THE DATA Start Marker

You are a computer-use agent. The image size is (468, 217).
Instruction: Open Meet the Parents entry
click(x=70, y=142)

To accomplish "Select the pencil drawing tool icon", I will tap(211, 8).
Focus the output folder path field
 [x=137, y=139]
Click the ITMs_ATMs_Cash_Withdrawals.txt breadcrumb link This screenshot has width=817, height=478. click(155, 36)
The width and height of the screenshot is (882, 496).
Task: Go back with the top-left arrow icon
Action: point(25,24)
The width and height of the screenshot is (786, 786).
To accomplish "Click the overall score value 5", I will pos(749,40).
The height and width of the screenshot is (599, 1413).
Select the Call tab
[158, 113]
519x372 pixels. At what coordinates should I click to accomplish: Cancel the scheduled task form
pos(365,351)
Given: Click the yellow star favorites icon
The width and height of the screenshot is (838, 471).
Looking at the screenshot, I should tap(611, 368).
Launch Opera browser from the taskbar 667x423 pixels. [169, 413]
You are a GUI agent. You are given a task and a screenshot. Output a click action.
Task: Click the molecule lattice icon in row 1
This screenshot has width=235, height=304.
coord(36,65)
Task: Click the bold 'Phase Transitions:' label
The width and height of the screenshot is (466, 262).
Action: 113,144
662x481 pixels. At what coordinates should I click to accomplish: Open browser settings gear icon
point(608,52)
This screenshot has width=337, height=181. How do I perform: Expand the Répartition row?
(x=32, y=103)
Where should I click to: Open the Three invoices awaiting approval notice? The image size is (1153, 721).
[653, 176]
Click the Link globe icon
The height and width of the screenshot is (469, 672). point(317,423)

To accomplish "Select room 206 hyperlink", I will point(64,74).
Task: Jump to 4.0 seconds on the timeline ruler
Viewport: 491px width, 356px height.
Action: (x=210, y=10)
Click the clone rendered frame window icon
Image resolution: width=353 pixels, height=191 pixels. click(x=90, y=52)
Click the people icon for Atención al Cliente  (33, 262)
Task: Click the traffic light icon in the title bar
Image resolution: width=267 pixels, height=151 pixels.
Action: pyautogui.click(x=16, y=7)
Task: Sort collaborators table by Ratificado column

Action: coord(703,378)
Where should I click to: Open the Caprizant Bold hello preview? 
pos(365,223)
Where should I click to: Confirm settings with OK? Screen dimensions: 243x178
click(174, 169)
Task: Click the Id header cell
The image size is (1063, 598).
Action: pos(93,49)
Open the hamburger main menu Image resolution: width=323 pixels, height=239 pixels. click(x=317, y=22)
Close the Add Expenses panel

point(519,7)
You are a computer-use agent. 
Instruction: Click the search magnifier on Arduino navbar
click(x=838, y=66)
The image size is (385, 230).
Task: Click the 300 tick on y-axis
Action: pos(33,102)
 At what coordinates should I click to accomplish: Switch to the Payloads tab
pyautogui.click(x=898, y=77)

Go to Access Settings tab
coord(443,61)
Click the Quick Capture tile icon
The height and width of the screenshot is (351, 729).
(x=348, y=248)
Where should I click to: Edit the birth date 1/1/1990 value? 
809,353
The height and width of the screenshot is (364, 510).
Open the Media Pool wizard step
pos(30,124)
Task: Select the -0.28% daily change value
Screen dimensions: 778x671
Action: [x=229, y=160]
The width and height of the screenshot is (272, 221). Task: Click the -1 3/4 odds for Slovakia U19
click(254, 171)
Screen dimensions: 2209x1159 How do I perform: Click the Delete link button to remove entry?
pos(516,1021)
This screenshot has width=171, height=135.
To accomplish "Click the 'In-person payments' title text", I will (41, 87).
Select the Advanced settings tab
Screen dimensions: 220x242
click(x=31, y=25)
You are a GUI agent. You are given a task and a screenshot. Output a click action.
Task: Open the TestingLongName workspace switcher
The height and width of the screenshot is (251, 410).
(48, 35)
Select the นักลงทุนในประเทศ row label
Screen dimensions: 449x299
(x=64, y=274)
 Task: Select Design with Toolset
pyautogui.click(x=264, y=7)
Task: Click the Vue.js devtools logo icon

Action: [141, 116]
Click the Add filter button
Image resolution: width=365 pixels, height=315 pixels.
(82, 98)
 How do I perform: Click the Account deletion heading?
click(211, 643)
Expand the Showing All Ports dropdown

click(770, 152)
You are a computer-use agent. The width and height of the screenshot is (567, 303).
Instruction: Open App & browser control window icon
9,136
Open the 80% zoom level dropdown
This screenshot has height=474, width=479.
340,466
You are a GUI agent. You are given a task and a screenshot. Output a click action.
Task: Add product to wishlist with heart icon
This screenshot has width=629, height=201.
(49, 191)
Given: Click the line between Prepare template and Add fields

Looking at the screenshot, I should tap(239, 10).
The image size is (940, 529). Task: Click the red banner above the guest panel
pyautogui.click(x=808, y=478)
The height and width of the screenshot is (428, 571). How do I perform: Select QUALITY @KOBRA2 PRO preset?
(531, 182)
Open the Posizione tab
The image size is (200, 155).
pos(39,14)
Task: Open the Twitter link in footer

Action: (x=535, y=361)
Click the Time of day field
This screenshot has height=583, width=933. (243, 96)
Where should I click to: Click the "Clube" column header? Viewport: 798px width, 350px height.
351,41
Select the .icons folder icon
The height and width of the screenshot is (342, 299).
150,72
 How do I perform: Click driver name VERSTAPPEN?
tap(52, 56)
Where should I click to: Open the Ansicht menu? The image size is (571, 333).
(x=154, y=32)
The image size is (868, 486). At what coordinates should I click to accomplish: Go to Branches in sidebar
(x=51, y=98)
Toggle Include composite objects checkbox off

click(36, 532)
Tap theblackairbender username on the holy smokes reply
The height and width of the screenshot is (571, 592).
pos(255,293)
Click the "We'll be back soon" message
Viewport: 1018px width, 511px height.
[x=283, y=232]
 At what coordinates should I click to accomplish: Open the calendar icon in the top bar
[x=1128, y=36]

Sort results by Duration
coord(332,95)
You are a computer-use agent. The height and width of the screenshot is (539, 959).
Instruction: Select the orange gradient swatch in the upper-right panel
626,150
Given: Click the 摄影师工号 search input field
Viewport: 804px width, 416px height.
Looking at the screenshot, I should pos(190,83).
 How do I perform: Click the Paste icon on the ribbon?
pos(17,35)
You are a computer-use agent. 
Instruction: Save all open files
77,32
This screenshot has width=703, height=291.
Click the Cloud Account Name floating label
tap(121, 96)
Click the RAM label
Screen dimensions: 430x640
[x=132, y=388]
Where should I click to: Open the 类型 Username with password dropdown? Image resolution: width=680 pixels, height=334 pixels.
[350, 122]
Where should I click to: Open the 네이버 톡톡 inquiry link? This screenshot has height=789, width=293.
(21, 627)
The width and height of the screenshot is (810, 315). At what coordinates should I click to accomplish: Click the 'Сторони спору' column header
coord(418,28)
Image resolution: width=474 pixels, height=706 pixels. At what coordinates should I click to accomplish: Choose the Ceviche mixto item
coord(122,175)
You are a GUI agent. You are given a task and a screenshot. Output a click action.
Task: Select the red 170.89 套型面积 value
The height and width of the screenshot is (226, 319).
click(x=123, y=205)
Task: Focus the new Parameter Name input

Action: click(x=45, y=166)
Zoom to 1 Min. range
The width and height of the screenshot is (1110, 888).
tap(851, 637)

THE DATA End Marker

WHAT YOU SHOULD DO: Restate the records above verbatim, omitting no line.

WRITTEN REPLY:
You are a computer-use agent. The image size is (468, 217).
Instruction: Open Meet the Parents entry
click(x=70, y=142)

To accomplish "Select the pencil drawing tool icon", I will tap(211, 8).
Focus the output folder path field
 [x=137, y=139]
Click the ITMs_ATMs_Cash_Withdrawals.txt breadcrumb link This screenshot has width=817, height=478. click(155, 36)
The width and height of the screenshot is (882, 496).
Task: Go back with the top-left arrow icon
Action: point(25,24)
The width and height of the screenshot is (786, 786).
To accomplish "Click the overall score value 5", I will pos(749,40).
The height and width of the screenshot is (599, 1413).
Select the Call tab
[158, 113]
519x372 pixels. At what coordinates should I click to accomplish: Cancel the scheduled task form
pos(365,351)
Given: Click the yellow star favorites icon
The width and height of the screenshot is (838, 471).
Looking at the screenshot, I should tap(611, 368).
Launch Opera browser from the taskbar 667x423 pixels. [169, 413]
You are a GUI agent. You are given a task and a screenshot. Output a click action.
Task: Click the molecule lattice icon in row 1
This screenshot has width=235, height=304.
coord(36,65)
Task: Click the bold 'Phase Transitions:' label
The width and height of the screenshot is (466, 262).
Action: 113,144
662x481 pixels. At what coordinates should I click to accomplish: Open browser settings gear icon
point(608,52)
This screenshot has width=337, height=181. How do I perform: Expand the Répartition row?
(x=32, y=103)
Where should I click to: Open the Three invoices awaiting approval notice? The image size is (1153, 721).
[653, 176]
Click the Link globe icon
The height and width of the screenshot is (469, 672). point(317,423)

To accomplish "Select room 206 hyperlink", I will point(64,74).
Task: Jump to 4.0 seconds on the timeline ruler
Viewport: 491px width, 356px height.
Action: (x=210, y=10)
Click the clone rendered frame window icon
Image resolution: width=353 pixels, height=191 pixels. click(x=90, y=52)
Click the people icon for Atención al Cliente  (33, 262)
Task: Click the traffic light icon in the title bar
Image resolution: width=267 pixels, height=151 pixels.
Action: pyautogui.click(x=16, y=7)
Task: Sort collaborators table by Ratificado column

Action: coord(703,378)
Where should I click to: Open the Caprizant Bold hello preview? 
pos(365,223)
Where should I click to: Confirm settings with OK? Screen dimensions: 243x178
click(174, 169)
Task: Click the Id header cell
The image size is (1063, 598).
Action: pos(93,49)
Open the hamburger main menu Image resolution: width=323 pixels, height=239 pixels. click(x=317, y=22)
Close the Add Expenses panel

point(519,7)
You are a computer-use agent. 
Instruction: Click the search magnifier on Arduino navbar
click(x=838, y=66)
The image size is (385, 230).
Task: Click the 300 tick on y-axis
Action: pos(33,102)
 At what coordinates should I click to accomplish: Switch to the Payloads tab
pyautogui.click(x=898, y=77)

Go to Access Settings tab
coord(443,61)
Click the Quick Capture tile icon
The height and width of the screenshot is (351, 729).
(x=348, y=248)
Where should I click to: Edit the birth date 1/1/1990 value? 
809,353
The height and width of the screenshot is (364, 510).
Open the Media Pool wizard step
pos(30,124)
Task: Select the -0.28% daily change value
Screen dimensions: 778x671
Action: [x=229, y=160]
The width and height of the screenshot is (272, 221). Task: Click the -1 3/4 odds for Slovakia U19
click(254, 171)
Screen dimensions: 2209x1159 How do I perform: Click the Delete link button to remove entry?
pos(516,1021)
This screenshot has width=171, height=135.
To accomplish "Click the 'In-person payments' title text", I will (41, 87).
Select the Advanced settings tab
Screen dimensions: 220x242
click(x=31, y=25)
You are a GUI agent. You are given a task and a screenshot. Output a click action.
Task: Open the TestingLongName workspace switcher
The height and width of the screenshot is (251, 410).
(48, 35)
Select the นักลงทุนในประเทศ row label
Screen dimensions: 449x299
(x=64, y=274)
 Task: Select Design with Toolset
pyautogui.click(x=264, y=7)
Task: Click the Vue.js devtools logo icon

Action: [141, 116]
Click the Add filter button
Image resolution: width=365 pixels, height=315 pixels.
(82, 98)
 How do I perform: Click the Account deletion heading?
click(211, 643)
Expand the Showing All Ports dropdown

click(770, 152)
You are a computer-use agent. The width and height of the screenshot is (567, 303).
Instruction: Open App & browser control window icon
9,136
Open the 80% zoom level dropdown
This screenshot has height=474, width=479.
340,466
You are a GUI agent. You are given a task and a screenshot. Output a click action.
Task: Add product to wishlist with heart icon
This screenshot has width=629, height=201.
(49, 191)
Given: Click the line between Prepare template and Add fields

Looking at the screenshot, I should tap(239, 10).
The image size is (940, 529). Task: Click the red banner above the guest panel
pyautogui.click(x=808, y=478)
The height and width of the screenshot is (428, 571). How do I perform: Select QUALITY @KOBRA2 PRO preset?
(531, 182)
Open the Posizione tab
The image size is (200, 155).
pos(39,14)
Task: Open the Twitter link in footer

Action: (x=535, y=361)
Click the Time of day field
This screenshot has height=583, width=933. (243, 96)
Where should I click to: Click the "Clube" column header? Viewport: 798px width, 350px height.
351,41
Select the .icons folder icon
The height and width of the screenshot is (342, 299).
150,72
 How do I perform: Click driver name VERSTAPPEN?
tap(52, 56)
Where should I click to: Open the Ansicht menu? The image size is (571, 333).
(x=154, y=32)
The image size is (868, 486). At what coordinates should I click to accomplish: Go to Branches in sidebar
(x=51, y=98)
Toggle Include composite objects checkbox off

click(36, 532)
Tap theblackairbender username on the holy smokes reply
The height and width of the screenshot is (571, 592).
pos(255,293)
Click the "We'll be back soon" message
Viewport: 1018px width, 511px height.
[x=283, y=232]
 At what coordinates should I click to accomplish: Open the calendar icon in the top bar
[x=1128, y=36]

Sort results by Duration
coord(332,95)
You are a computer-use agent. The height and width of the screenshot is (539, 959).
Instruction: Select the orange gradient swatch in the upper-right panel
626,150
Given: Click the 摄影师工号 search input field
Viewport: 804px width, 416px height.
Looking at the screenshot, I should pos(190,83).
 How do I perform: Click the Paste icon on the ribbon?
pos(17,35)
You are a computer-use agent. 
Instruction: Save all open files
77,32
This screenshot has width=703, height=291.
Click the Cloud Account Name floating label
tap(121, 96)
Click the RAM label
Screen dimensions: 430x640
[x=132, y=388]
Where should I click to: Open the 类型 Username with password dropdown? Image resolution: width=680 pixels, height=334 pixels.
[350, 122]
Where should I click to: Open the 네이버 톡톡 inquiry link? This screenshot has height=789, width=293.
(21, 627)
The width and height of the screenshot is (810, 315). At what coordinates should I click to accomplish: Click the 'Сторони спору' column header
coord(418,28)
Image resolution: width=474 pixels, height=706 pixels. At what coordinates should I click to accomplish: Choose the Ceviche mixto item
coord(122,175)
You are a GUI agent. You are given a task and a screenshot. Output a click action.
Task: Select the red 170.89 套型面积 value
The height and width of the screenshot is (226, 319).
click(x=123, y=205)
Task: Focus the new Parameter Name input

Action: click(x=45, y=166)
Zoom to 1 Min. range
The width and height of the screenshot is (1110, 888).
tap(851, 637)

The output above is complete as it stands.